Marine Attack Squadron 214 earned the Marine Corps Aviation Association’s award for the top Harrier squadron, while Marine Wing Support Squadron 371 claimed the honor of best aviation support unit.

Three MWSS-371 Marines also won individual awards.

Chief Warrant Officer 2 Nathan Young was named the Corps’ top aviation ground officer, and Master Sgt. Steven Lemke was named the aviation ground Marine of the year. Sgt. Ryan Fuss earned the James E. Nicholson Award for leadership by a noncommissioned officer.

The full list of the 27 different MCAA award winners was released in Marine Administrative Message 96/10.

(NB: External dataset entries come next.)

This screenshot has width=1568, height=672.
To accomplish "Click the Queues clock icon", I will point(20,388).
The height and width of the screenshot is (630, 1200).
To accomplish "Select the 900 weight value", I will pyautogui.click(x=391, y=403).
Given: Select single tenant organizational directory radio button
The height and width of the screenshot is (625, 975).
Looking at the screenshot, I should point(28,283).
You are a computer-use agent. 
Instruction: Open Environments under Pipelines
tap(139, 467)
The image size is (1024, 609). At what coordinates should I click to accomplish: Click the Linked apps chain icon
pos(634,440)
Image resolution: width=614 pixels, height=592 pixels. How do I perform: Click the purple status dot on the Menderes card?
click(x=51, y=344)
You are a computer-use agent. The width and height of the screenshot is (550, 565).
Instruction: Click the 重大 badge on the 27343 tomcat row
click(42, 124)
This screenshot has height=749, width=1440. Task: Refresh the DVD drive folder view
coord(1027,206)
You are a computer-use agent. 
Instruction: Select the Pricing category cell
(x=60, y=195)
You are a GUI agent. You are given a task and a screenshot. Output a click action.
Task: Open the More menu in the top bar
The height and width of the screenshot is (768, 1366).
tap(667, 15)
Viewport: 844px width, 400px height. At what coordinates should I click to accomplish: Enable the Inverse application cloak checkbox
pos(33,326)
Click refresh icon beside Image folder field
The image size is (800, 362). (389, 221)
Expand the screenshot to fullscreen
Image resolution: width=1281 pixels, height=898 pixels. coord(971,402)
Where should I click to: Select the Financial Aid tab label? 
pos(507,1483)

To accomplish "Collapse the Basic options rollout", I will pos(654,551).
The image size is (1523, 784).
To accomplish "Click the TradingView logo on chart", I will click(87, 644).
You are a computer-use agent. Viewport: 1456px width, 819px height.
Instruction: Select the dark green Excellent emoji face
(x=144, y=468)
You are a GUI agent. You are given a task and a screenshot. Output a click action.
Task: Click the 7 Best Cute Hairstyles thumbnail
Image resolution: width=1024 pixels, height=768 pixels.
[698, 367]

VMA-214 has won the Lawson H.M. Sanderson Award, presented to the Corps’ attack squadron of the year, a total of four times. The squadron last won it in 1997, as well as in 1982 and 1987, while still stationed at the now-closed Marine Corps Air Station in El Toro, Calif.

Also a repeat winner, MWSS-371 took the James E. Hatch Award, recognizing the year’s best wing support squadron, in 1999 and 2001.

After arriving in Afghanistan in March 2009, the Sandsharks of MWSS-371 paved the way for Marine air operations as the Corps stood up a brigade-sized force to secure the country’s Helmand Province.

The Sandsharks’ biggest accomplishment was constructing a 2.2-million-square-foot helicopter parking expansion using aluminum matting, the largest of its type ever built in combat zone. Assembled at Camp Bastion, the expanded airfield played a pivotal part of Operation Khanjar in July 2009, the largest heliborne operation conducted by the Corps since Vietnam.

The squadron also built an airstrip for cargo planes at Forward Operating Base Dwyer, Afghanistan. The airstrip significantly increased the supplies available to the remote base and reduced the need for supply convoys to spend hours on the dangerous roads.

While deployed to Afghanistan from May to November 2009, the Black Sheep of VMA-214 flew 1,374 missions, totaling more than 3,500 combat hours, and dropped more than 20,000 pounds of ordnance in support of various operations.

Flying an average of five missions a day, the Black Sheep maintained a perfect flight schedule, with no mishaps or cancelled missions.

Award winners will be honored during the 39th annual MCAA symposium and awards dinner held May 20-22 in Fort Worth, Texas. Yuma’s VMA-311 was the top attack squadron last year.